WHAT THE TASK ASKS:
Please output the listing below character for character and omit the images.

[Start of Attachment]

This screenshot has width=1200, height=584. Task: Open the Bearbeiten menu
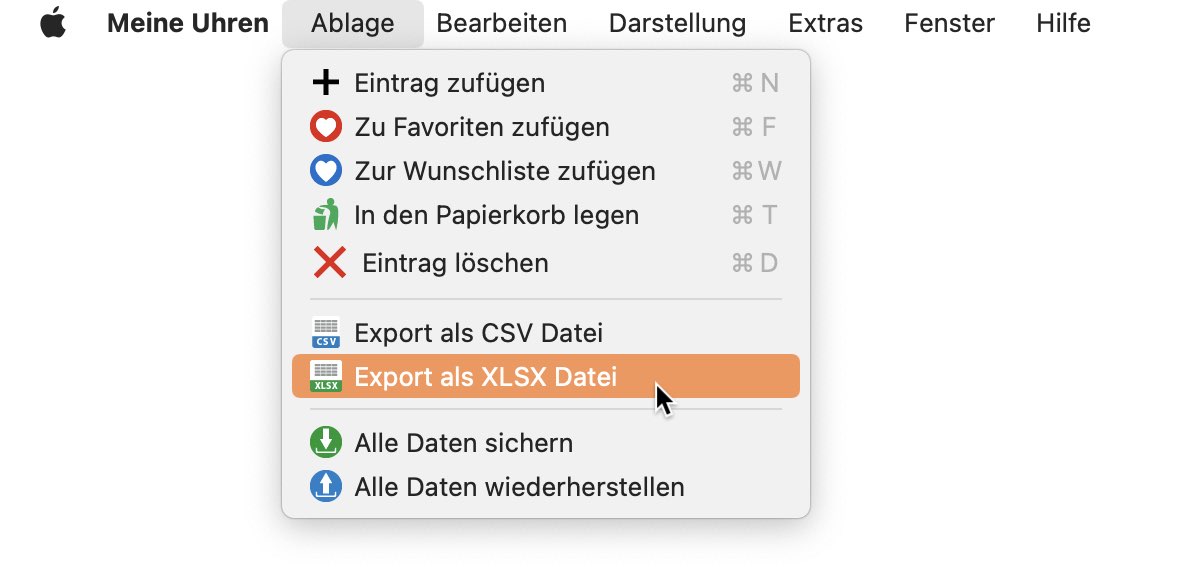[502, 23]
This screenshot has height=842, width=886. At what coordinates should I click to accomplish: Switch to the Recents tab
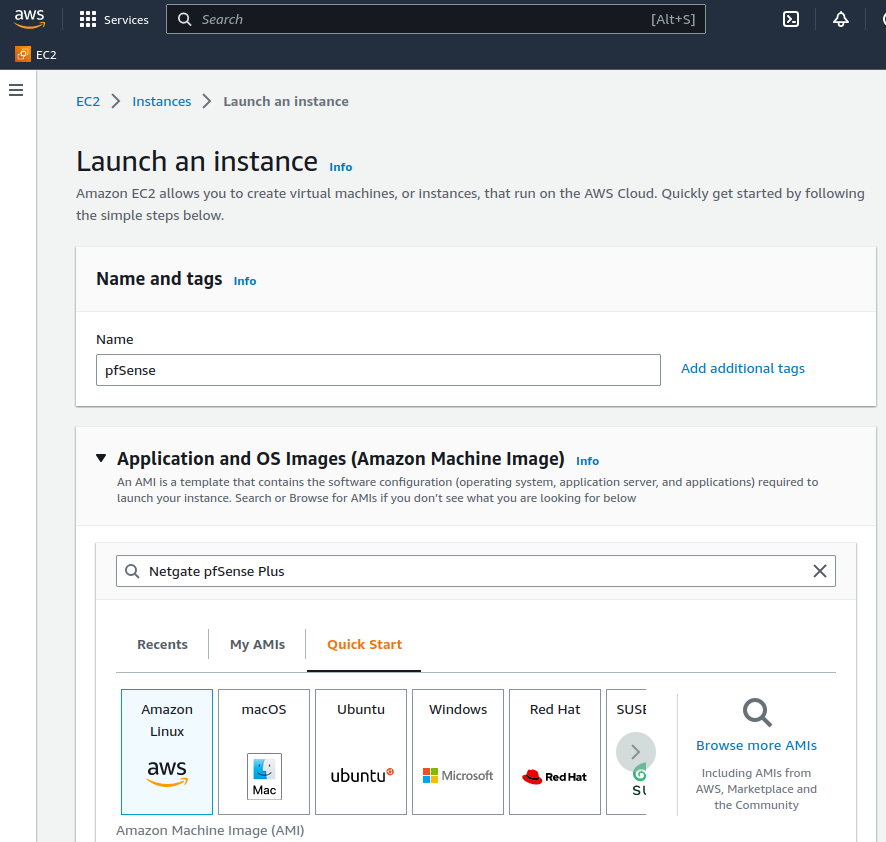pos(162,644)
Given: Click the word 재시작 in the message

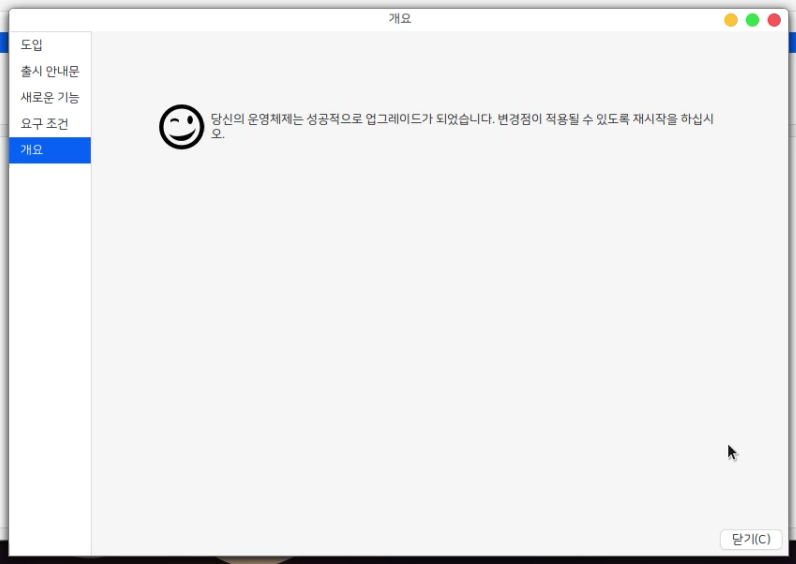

[End of Attachment]

YOUR SOLUTION:
This screenshot has width=1200, height=584. Task: Open the Bearbeiten menu
[502, 23]
This screenshot has height=842, width=886. At what coordinates should I click to accomplish: Switch to the Recents tab
pos(162,644)
Given: Click the word 재시작 in the message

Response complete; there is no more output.